The Electronic Frontier Foundation, representing the Democratic Underground, smelled a rat, namely that it was unlikely that Righthaven actually owned the copyrights. It successfully obtained a copy of the agreement between Righthaven and Stephens Media LLC, the publisher of the Las Vegas Review-Journal, outlining all the terms of their deal. And the court was very, very, unhappy with what the agreement said.
It’s black letter law that the assignment of a bare right to sue is not allowed under the Copyright Act:
While these exclusive rights may be transferred and owned separately, the assignment of a bare right to sue is ineffectual because it is not one of the exclusive rights. Since the right to sue is not one of the exclusive rights, transfer solely of the right to sue does not confer standing on the assignee. One can only obtain a right to sue on a copyright if the party also obtains one of the exclusive rights in the copyright. |
So this was the assignment language in the agreement between Righthaven and Stephens Media LLC:
Note that the assignments to be executed were expressly “subject to the other terms and provisions of this Agreement,” which included this exclusion:
7.2 Despite any such Copyright Assignment, Stephens Media shall retain (and is hereby granted by Righthaven) an exclusive license to Exploit the Stephens Media Assigned Copyrights for any lawful purpose whatsoever and Righthaven shall have no right or license to Exploit or participate in the receipt of royalties from the Exploitation of the Stephens Media Assigned Copyrights other than the right to proceeds in association with a Recovery. To the extent that Righthaven’s maintenance of rights to pursue infringers of the Stephens Media Assigned Copyrights in any manner would be deemed to diminish Stephens Media’s right to Exploit the Stephens Media Assigned Copyrights, Righthaven hereby grants an exclusive license to Stephens Media to the greatest extent permitted by law so that Stephens Media shall have unfettered and exclusive ability to Exploit the Stephens Media Assigned Copyrights. . . . |
(Emphasis added by court). The court explained that:
The plain and simple effect of this section was to prevent Righthaven from obtaining, having, or otherwise exercising any right other than the mere right to sue as Stephens Media retained all other rights. Even Righthaven’s right to sue is not absolute. The SAA gives Stephens Media the right to prevent Righthaven from suing an alleged copyright infringer for various specific reasons, including that the lawsuit might “result in an adverse result to Stephens Media.” (Id., Section 3.3.) Other sections also give Stephens Media a right to reversion and other rights which, collectively, destroy Righthaven’s supposed rights in the Work. |
As pointed out by the court, the Strategic Alliance Agreement went to great lengths to allow Stephens Media to keep full control of the copyrights. See for yourself – what were they thinking?
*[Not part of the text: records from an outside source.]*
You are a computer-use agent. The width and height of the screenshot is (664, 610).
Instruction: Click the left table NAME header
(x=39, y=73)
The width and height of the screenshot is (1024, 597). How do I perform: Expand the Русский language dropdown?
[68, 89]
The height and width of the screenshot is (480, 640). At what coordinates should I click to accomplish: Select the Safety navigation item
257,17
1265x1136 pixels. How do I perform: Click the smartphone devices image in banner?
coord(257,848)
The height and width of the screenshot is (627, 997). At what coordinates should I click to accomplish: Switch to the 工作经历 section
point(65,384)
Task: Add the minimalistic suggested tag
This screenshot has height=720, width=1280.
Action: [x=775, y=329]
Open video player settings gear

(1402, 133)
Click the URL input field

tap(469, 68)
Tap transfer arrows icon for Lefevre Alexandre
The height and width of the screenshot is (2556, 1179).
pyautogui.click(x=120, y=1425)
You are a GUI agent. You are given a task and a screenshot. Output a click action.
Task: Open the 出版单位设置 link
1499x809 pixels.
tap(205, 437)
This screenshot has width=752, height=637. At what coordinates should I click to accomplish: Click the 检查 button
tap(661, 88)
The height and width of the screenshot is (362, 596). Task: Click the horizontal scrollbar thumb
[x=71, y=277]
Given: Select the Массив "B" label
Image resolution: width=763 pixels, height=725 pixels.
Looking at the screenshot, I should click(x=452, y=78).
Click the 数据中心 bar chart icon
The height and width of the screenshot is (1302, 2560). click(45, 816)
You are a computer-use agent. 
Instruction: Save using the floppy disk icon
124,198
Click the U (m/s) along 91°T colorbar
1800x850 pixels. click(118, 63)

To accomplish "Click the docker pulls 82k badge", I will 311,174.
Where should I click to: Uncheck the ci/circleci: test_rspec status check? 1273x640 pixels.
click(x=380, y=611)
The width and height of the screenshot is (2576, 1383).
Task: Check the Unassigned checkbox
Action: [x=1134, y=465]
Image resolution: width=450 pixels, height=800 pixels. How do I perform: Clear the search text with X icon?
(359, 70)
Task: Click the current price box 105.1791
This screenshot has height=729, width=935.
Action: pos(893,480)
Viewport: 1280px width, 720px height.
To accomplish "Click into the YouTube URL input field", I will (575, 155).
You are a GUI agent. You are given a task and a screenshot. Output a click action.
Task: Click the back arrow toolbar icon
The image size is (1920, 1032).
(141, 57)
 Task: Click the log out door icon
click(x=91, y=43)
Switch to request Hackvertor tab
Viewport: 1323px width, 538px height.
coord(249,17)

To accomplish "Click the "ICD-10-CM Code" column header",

Strategic Alliance Agreement Between Righthaven and Stephens Media
Incidentally, there’s a new state lawsuit just filed in South Carolina against Righthaven alleging barratry (the improper incitement and prosecution of lawsuits) and unfair trade practices. This news article details some of Righthaven’s interesting behavior. Did you ever copy a clip from a web page, paste it, and get some extra text added to what you cut, like “Read more: Rosen: A letter to the Tea Partyers – The Denver Post,” with a link to the article? Guess what – that’s NOT the newspaper all happy about the fact that you’re linking to it. That, according to the lawsuit, is “a unique per-customer code generated to allow the Denver Post to associate a particular pasted copy with a specific customer’s IP address for the purpose of identifying defendants for prosecution—and persecution—by Righthaven. . . . The Denver Post’s software could easily be configured to insert ‘Notice: You are violating The Denver Post’s copyright.’ Instead, the software tricks unknowing users into believing they have done nothing wrong while simultaneously helping Righthaven sue them later.” Yowza. Throughout these cases I’ve always wondered whether the lawyer skipped the class on equitable defenses.
Understatement of the day, from the South Carolina lawsuit: “Righthaven’s barratry business model is marginally profitable with regard to successful cases, i.e. settlements, but is horrendously undercapitalized when liabilities are taken into account.”
EFF case page on the Democratic Underground case here.
Righthaven LLC v. Democratic Underground, LLC, No. 2:10-cv-01356-RLH-GWF (D. Nev. June 14, 2011).